Think of Popeye. To equip himself to fight off his nemeses, he ate well and sang, “I’m strong to the finish ‘cause I eats me spinach. I’m Popeye the sailor man!” He powered up, and he knew who he was. He didn’t think about anxiety but moved forward toward his goals. Channel your inner Popeye.
Be a Distant Observer
Constantly thinking about anxiety entraps us. We become tangled in our anxiety so much that it’s difficult to free ourselves and our thoughts. Difficult, yes, but not impossible. In reality, you are not your anxiety. This fact is helpful as you stop thinking about anxiety.

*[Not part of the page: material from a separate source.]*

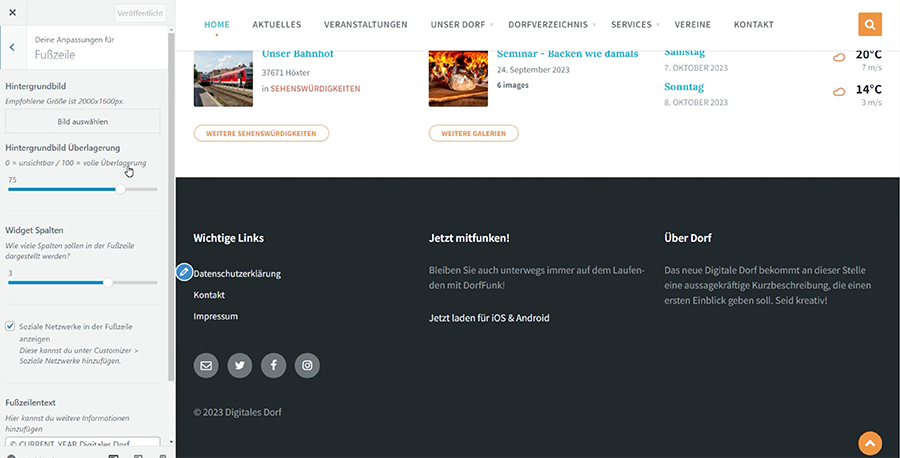Click the Hintergrundbild Überlagerung slider handle
The height and width of the screenshot is (458, 900).
121,188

Begin to just observe yourself and your thoughts from a distance. When you are aware of your thoughts about anxiety, you can catch them. Tell yourself, without judging or berating, “I’m thinking about my anxiety.” Then, intentionally shift your thoughts to something else. This might seem unnatural at first, but with repeated practice, you’ll not only find it easier, you’ll find that you need to do less and less (How to Use Meditation for Anxiety and Panic Attacks).

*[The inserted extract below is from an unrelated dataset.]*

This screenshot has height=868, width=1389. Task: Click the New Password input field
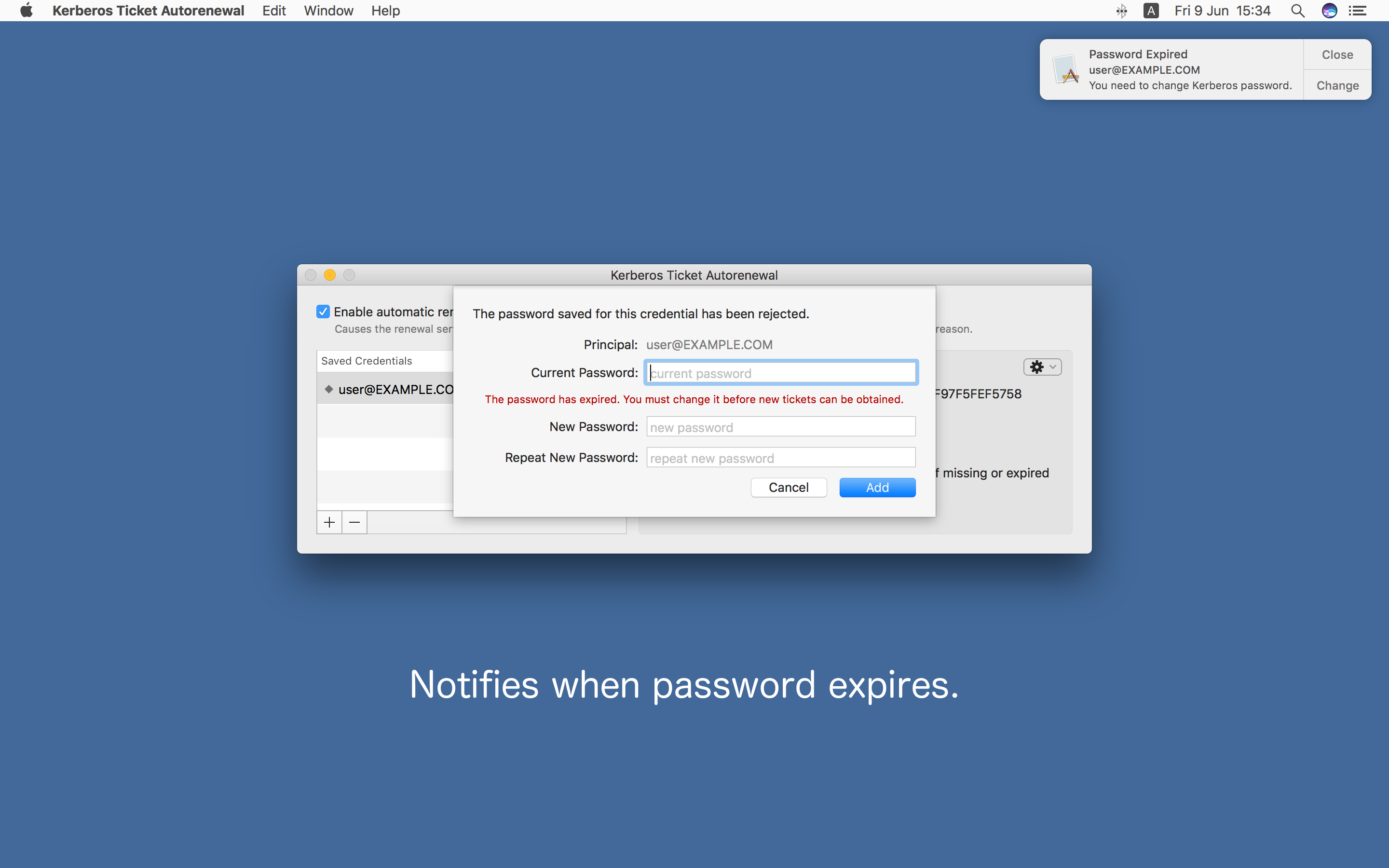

Being a distant observer combines well with meditation. When you sit in quiet meditation, you can simply let your thoughts come and go. When you notice yourself thinking about anxiety, point it out non-judgmentally to yourself and let it float away. Again, at first your entire meditation session might involve doing this, and that’s okay. It’s part of the process.
How to Stop Thinking About Anxiety: Create a Calm Mind Plan
Borrowing from the idea of a Life Stability Plan (Imparato, 2016), you can create a calm mind plan. This is a plan for replacing thoughts about anxiety with positive affirmations that bring a sense of contentment.
As you create your plan of thoughts and action, think of who you are at your core, beyond anxiety. What brings you joy? What induces a sense of peace despite anxiety? What are your strengths? Interests? Use what you love to take the necessary action to replace your thoughts about anxiety with thoughts about the good in your life.
Consider the following elements for your calm mind plan:
- What self-care practices can you incorporate into your everyday life?
- What are some positive activities that you enjoy? Make a list and do at least one thing daily.
- How can you cultivate a sense of awe, an appreciation for something greater, something beautiful that captures your attention and thoughts? Examples include stargazing, water (rivers, oceans, small fountains, etc.), art, music, and much more. Awe “clears away inner turmoil with a wave of outer immensity” (Flora, 2016, p. 52).
- Get outside. Nature calms mind and body and reduces stress. Both soothing and invigorating, nature shifts our thoughts away from anxiety.
Self-care, being a distant observer of your thoughts, and creating a calm mind plan are intentional actions that enhance each other. Together, they comprise an effective plan for how to stop thinking about your anxiety.